* Information shown *
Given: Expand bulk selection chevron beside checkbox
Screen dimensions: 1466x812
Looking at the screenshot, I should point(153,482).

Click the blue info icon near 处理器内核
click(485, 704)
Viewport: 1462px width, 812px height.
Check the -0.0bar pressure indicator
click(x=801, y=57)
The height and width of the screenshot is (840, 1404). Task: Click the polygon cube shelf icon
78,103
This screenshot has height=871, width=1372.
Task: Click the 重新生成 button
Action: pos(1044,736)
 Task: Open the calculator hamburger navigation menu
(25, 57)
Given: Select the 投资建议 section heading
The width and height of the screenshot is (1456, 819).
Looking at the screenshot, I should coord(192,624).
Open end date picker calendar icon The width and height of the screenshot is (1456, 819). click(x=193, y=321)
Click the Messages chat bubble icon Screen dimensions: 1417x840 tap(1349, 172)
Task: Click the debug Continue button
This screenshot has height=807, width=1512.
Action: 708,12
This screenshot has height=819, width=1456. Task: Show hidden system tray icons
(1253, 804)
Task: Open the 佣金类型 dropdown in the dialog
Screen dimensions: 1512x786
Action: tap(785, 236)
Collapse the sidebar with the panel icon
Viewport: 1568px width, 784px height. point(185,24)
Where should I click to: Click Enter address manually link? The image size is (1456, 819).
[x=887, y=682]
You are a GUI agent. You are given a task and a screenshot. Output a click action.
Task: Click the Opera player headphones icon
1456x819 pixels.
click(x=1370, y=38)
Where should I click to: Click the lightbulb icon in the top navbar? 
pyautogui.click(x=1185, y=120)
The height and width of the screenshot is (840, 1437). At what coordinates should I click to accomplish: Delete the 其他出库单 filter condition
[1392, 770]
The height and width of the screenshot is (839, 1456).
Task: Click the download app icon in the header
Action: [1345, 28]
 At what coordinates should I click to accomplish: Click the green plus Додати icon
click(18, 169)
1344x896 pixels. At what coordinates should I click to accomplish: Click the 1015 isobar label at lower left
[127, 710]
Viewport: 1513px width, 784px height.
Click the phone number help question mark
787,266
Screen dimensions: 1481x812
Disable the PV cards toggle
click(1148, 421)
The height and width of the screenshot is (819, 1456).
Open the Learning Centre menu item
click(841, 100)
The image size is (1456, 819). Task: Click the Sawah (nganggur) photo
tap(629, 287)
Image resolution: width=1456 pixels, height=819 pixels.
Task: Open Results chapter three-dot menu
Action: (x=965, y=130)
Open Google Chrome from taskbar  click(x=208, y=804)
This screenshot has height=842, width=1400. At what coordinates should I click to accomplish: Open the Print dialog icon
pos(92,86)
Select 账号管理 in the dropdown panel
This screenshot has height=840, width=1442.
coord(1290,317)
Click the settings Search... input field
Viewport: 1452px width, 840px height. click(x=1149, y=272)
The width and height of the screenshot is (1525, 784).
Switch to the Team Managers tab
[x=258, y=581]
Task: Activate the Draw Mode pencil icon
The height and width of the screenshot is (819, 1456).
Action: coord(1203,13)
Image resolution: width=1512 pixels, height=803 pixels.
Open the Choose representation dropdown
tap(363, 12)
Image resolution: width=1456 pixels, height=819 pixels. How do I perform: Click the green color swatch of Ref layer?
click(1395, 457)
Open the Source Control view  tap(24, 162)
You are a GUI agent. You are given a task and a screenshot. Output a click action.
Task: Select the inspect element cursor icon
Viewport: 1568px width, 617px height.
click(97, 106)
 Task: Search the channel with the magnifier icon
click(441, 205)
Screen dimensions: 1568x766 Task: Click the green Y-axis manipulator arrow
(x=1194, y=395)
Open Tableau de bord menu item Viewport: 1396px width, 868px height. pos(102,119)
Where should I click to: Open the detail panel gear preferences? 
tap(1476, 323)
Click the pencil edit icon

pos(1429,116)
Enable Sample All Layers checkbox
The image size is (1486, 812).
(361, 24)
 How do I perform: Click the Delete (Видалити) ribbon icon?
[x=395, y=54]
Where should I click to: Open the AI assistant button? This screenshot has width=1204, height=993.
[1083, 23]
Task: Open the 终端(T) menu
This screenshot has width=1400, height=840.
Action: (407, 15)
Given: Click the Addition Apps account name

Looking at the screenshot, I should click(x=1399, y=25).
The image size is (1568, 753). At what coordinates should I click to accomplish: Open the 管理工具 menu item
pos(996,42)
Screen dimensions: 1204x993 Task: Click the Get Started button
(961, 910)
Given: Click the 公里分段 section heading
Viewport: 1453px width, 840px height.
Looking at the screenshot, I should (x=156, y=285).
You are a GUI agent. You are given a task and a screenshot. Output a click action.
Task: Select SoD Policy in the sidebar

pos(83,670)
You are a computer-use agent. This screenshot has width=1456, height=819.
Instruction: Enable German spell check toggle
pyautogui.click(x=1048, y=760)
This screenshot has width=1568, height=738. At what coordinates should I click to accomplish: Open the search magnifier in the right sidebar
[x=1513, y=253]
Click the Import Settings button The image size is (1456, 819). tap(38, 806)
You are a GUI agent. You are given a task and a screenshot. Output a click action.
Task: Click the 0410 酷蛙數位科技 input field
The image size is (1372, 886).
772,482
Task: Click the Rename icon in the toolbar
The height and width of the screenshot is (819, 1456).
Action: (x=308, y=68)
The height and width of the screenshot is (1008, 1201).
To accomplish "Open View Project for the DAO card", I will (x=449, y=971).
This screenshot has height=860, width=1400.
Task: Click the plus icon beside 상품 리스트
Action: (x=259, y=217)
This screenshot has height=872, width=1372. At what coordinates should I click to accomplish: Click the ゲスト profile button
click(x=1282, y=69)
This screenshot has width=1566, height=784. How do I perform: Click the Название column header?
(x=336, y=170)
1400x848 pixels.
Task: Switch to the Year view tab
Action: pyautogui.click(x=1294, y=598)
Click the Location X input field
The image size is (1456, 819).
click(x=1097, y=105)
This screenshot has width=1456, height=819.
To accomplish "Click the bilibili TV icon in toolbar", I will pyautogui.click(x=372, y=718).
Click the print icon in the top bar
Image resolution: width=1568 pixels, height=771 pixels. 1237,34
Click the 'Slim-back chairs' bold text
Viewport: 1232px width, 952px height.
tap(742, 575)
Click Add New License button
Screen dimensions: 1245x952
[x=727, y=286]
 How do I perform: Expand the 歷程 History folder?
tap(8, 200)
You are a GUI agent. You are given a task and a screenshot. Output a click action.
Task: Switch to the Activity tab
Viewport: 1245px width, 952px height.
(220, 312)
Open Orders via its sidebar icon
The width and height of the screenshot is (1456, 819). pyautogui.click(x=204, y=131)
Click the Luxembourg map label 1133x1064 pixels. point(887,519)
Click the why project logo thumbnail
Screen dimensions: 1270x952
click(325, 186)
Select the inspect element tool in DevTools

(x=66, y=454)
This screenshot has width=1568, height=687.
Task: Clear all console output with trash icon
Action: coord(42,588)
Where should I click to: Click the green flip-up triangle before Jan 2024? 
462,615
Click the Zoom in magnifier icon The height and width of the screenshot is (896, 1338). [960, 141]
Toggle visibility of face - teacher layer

* About this task *
Up to and including the line with "Viewport: 1462px width, 812px height.", restate the records above word for word from the very first line.

* Written answer *
Given: Expand bulk selection chevron beside checkbox
Screen dimensions: 1466x812
Looking at the screenshot, I should point(153,482).

Click the blue info icon near 处理器内核
click(485, 704)
Viewport: 1462px width, 812px height.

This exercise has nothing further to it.